Reducing Anti-Immigrant Sentiment and Promoting Pro-Immigrant Behavior in Host Latin American Countries
Country: Mexico
Principal Investigators: Abby Córdova, Natán Skigin
Abstract
The world faces a humanitarian crisis, partly driven by the thousands of undocumented migrants from Latin America and the Caribbean trying to reach the United States. For human rights advocates, one of the most pressing challenges in addressing this crisis is how to improve citizens’ attitudes toward immigrants. While a growing scientific consensus indicates that hearing about the experiences of outgroup members reduces intergroup bias, we still know little about which specific narratives can durably reduce anti-migrant sentiment and promote pro-immigrant behavior. Drawing on multiple theoretical traditions from social psychology and political science, we fill this gap by examining the policy, prejudice-reduction, and altruistic consequences of four types of personal narratives that (1) challenge the association between migrants and criminals, (2) highlight shared life
aspirations between natives and migrants, (3) depict migrants as hardworking, and (4) highlight the solidarity of fellow native citizens. We test the implications of empathy-based audiovisual media campaigns by focusing on Mexico, a country that has repeatedly responded to the humanitarian crisis at the border with repressive tactics, including militarization and use of force, apprehensions in detention facilities, the separation of children from their parents, and massive deportation of refugees. Our research program relies on a mixed method approach, combining extensive fieldwork research with a series of survey experiments embedded in large-scale online surveys that oversample respondents in high migration states in the northern and southern borders of Mexico. This preanalysis plan (PAP) contains the description of our experimental design, power analysis, and the ways
we anticipate analyzing the data. We will conduct a three-wave panel study with approximately 8,000 individuals taking the baseline survey. We anticipate publishing at least three studies using data from the three-wave panel.
Background
The number of international migrants across the world has grown steadily over the last two decades, reaching 281 million in 2020. In the Western Hemisphere, intra-regional migration and migration to the United States have both reached unprecedented levels, mainly driven by flows from violence and poverty ridden nations, including Haiti, Venezuela, Colombia, Nicaragua, and Northern Central American countries. Our project addresses the following core research question: How can human rights defenders promote empathy and solidarity toward immigrants in adverse contexts, where the state criminalizes immigrants and represses them? Drawing from literature in social and political psychology, our research program seeks to identify narratives that can reduce anti-immigrant sentiment and promote pro-immigrant behavior by triggering empathy. We argue that empathy-based education and media campaigns are particularly effective in generating durable attitudinal and behavioral change, including reduced support for violence against immigrants and increased pro-immigrant policy support, altruism, and political mobilization.
Research Design
We will collect our data via Netquest. Our survey will include individuals across the national territory and also oversample three border states: Chiapas, Baja California, and Nuevo Leon. Our study consists of a three-wave panel, with experiments embedded in the second wave of the survey. We will create five main experimental groups: four treatments and a control.

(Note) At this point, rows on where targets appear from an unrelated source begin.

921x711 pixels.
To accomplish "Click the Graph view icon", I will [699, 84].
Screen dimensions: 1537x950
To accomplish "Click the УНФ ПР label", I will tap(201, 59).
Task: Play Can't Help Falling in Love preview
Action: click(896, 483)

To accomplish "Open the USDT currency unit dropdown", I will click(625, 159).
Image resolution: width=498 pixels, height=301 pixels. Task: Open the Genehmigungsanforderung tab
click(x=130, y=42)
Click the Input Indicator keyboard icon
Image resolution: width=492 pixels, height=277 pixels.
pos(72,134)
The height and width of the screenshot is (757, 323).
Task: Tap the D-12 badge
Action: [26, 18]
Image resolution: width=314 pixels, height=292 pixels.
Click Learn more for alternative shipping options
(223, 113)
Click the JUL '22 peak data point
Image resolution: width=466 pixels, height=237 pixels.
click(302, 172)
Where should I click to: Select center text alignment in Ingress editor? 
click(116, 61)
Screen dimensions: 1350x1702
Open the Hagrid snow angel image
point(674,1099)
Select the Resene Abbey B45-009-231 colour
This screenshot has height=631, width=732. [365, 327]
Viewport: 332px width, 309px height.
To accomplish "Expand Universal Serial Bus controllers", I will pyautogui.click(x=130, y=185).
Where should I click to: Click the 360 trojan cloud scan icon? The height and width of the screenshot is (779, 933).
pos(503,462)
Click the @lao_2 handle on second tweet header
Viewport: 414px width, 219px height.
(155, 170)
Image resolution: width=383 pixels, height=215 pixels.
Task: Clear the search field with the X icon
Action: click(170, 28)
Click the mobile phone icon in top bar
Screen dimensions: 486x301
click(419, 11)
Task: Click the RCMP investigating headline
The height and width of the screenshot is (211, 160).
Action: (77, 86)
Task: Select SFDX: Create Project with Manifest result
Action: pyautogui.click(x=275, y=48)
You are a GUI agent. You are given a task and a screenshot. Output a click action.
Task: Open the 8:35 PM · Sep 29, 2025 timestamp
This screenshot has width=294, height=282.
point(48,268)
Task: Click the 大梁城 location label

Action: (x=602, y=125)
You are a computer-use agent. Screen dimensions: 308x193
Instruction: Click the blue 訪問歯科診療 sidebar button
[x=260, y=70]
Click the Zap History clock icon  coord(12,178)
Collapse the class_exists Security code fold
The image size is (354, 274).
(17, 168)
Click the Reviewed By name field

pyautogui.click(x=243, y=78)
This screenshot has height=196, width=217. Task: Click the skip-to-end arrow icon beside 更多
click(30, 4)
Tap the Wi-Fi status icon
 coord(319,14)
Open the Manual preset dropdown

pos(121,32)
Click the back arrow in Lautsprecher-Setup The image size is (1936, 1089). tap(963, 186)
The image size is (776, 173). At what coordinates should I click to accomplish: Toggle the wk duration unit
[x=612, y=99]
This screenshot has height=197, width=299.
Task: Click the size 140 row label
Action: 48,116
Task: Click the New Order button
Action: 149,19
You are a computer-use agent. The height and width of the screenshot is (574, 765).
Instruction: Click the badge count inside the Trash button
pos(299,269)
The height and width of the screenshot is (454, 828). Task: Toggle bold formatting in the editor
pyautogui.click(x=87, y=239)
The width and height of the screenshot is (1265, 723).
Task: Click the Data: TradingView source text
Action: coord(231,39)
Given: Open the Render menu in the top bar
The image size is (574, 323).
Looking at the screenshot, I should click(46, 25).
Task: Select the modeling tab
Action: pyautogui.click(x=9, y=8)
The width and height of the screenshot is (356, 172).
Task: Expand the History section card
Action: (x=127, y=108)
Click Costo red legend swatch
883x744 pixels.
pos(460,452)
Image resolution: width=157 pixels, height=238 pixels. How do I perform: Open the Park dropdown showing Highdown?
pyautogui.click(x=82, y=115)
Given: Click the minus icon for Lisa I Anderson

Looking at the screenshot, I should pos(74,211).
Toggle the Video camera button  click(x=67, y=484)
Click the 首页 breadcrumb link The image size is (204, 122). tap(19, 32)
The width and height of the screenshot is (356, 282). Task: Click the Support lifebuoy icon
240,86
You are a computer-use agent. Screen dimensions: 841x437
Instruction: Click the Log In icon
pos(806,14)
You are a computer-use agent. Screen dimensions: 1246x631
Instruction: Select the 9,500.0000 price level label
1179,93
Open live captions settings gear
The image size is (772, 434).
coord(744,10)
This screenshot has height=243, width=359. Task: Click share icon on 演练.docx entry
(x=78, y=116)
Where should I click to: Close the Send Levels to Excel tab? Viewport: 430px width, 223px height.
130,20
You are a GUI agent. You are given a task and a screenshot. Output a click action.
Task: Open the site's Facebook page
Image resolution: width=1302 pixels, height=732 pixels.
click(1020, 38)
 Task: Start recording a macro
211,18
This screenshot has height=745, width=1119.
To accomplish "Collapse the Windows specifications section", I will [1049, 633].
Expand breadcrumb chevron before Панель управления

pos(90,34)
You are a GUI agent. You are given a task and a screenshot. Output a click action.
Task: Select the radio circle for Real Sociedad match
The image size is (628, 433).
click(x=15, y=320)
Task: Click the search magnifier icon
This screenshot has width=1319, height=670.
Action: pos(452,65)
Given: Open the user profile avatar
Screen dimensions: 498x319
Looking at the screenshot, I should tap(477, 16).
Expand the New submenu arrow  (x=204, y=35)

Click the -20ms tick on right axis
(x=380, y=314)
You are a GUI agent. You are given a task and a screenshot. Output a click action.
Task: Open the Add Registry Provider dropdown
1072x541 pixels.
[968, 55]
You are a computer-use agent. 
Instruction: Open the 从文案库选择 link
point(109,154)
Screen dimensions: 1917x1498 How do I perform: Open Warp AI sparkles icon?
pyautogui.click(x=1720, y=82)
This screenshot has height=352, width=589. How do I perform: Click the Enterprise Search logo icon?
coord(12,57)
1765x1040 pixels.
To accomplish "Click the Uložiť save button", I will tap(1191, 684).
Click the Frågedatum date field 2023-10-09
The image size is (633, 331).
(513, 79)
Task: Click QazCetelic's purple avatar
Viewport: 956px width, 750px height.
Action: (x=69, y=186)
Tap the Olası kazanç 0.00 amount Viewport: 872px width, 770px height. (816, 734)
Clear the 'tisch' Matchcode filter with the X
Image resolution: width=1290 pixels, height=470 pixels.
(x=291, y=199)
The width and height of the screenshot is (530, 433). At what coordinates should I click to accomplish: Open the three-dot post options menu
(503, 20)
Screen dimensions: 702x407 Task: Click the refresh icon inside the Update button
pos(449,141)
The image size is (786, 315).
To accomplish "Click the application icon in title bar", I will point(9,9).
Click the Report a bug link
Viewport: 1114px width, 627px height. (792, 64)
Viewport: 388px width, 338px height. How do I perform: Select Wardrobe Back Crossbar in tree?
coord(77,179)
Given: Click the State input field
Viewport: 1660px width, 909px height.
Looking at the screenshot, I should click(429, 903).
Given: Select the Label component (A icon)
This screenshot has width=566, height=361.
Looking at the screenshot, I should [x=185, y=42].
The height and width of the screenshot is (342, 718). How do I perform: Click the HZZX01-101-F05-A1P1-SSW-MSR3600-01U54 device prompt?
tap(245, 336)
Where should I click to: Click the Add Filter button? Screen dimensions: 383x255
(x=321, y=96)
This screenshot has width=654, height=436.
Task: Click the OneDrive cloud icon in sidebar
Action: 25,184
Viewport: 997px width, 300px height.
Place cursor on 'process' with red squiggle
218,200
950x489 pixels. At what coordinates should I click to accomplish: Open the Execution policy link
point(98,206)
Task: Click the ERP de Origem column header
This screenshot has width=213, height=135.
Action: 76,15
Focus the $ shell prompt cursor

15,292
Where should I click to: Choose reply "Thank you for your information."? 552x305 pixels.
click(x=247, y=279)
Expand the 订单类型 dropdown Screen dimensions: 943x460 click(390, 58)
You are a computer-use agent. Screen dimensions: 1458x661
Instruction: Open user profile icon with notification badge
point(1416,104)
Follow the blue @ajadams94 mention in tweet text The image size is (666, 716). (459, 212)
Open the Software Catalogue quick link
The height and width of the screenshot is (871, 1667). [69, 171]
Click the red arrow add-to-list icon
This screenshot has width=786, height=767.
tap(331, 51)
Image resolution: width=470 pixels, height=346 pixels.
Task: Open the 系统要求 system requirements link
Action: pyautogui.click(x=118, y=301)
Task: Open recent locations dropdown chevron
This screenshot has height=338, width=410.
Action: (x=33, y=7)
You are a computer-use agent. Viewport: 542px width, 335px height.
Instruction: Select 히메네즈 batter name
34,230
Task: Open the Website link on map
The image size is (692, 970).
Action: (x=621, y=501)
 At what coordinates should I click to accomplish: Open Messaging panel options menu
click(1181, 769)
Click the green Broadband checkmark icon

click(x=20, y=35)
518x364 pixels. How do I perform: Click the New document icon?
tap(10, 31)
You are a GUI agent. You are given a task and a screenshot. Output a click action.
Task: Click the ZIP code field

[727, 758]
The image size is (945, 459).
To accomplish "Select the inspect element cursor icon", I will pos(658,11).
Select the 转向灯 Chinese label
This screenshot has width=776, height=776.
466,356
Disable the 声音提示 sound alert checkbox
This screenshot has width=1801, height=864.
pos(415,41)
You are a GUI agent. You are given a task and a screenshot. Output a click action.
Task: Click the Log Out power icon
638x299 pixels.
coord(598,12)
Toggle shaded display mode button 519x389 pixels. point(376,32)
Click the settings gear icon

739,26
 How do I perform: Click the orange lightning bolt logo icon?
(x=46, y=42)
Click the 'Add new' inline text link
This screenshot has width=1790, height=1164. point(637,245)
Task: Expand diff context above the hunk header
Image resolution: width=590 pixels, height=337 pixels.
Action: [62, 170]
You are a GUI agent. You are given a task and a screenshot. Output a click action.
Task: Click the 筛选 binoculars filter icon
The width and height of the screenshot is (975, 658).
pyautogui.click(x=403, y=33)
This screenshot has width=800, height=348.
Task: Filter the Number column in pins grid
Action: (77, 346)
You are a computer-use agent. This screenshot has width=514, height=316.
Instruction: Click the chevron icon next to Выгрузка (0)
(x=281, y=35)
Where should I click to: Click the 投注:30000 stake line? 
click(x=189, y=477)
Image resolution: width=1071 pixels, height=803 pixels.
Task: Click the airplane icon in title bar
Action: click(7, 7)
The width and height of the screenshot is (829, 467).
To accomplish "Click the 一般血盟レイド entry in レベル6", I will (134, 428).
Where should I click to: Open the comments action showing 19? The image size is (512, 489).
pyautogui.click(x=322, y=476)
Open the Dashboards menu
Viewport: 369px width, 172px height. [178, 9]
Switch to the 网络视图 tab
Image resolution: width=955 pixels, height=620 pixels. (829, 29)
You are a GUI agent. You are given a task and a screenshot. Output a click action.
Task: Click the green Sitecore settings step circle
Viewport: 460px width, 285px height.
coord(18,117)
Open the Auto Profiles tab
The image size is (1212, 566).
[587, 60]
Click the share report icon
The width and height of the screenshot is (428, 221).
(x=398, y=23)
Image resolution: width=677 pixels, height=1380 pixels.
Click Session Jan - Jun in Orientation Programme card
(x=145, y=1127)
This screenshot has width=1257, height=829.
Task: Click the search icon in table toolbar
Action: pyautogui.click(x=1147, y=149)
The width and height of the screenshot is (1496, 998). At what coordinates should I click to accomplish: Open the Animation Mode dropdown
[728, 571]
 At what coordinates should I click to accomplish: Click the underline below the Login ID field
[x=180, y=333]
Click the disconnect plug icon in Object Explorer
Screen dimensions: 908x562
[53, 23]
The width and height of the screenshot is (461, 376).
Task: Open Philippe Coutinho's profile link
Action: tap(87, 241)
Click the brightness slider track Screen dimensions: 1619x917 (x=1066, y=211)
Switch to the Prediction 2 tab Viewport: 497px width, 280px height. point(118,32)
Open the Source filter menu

Each of the four treatments corresponds to each of the narratives derived from our theoretical framework. Our main analysis will consist in comparing each treatment versus the control group. Yet because we are also interested in assessing whether a similar narrative produces the same effects independent of migrants’ nationality, we will vary the type of migrants (Latinos or Haitians, given their centrality in Mexico). We will therefore have 9 videos in total (3 to test H.1. because we also have a mixed version that combines Haitians and Latin migrants, and 2 for each of the other three treatments). However, to reiterate, our main empirical analysis will collapse the multiple videos into the treatment of interest. For example, the three videos corresponding to the narrative that challenges the association between migrants and criminals (H.1.) will initially be combined into a single treatment. Only then will we examine the potential effect of each separate video to see if host citizens are more reticent to accept messages from certain nationalities.
Hypotheses
H.1. Personal narratives that challenge immigrants’ involvement with criminal groups
reduce anti-immigrant sentiment and promote pro-immigrant behavior
H.2. Personal narratives that emphasize shared life aspirations between migrants and local
citizens reduce anti-immigrant sentiment and promote pro-migrant behavior.
H.3. Personal narratives that depict migrants as hardworking reduce anti-immigrant
sentiment and promote pro-migrant behavior.
H.4. Personal narratives that show native citizens’ solidarity towards migrants reduce antiimmigrant sentiment and promote pro-migrant behavior.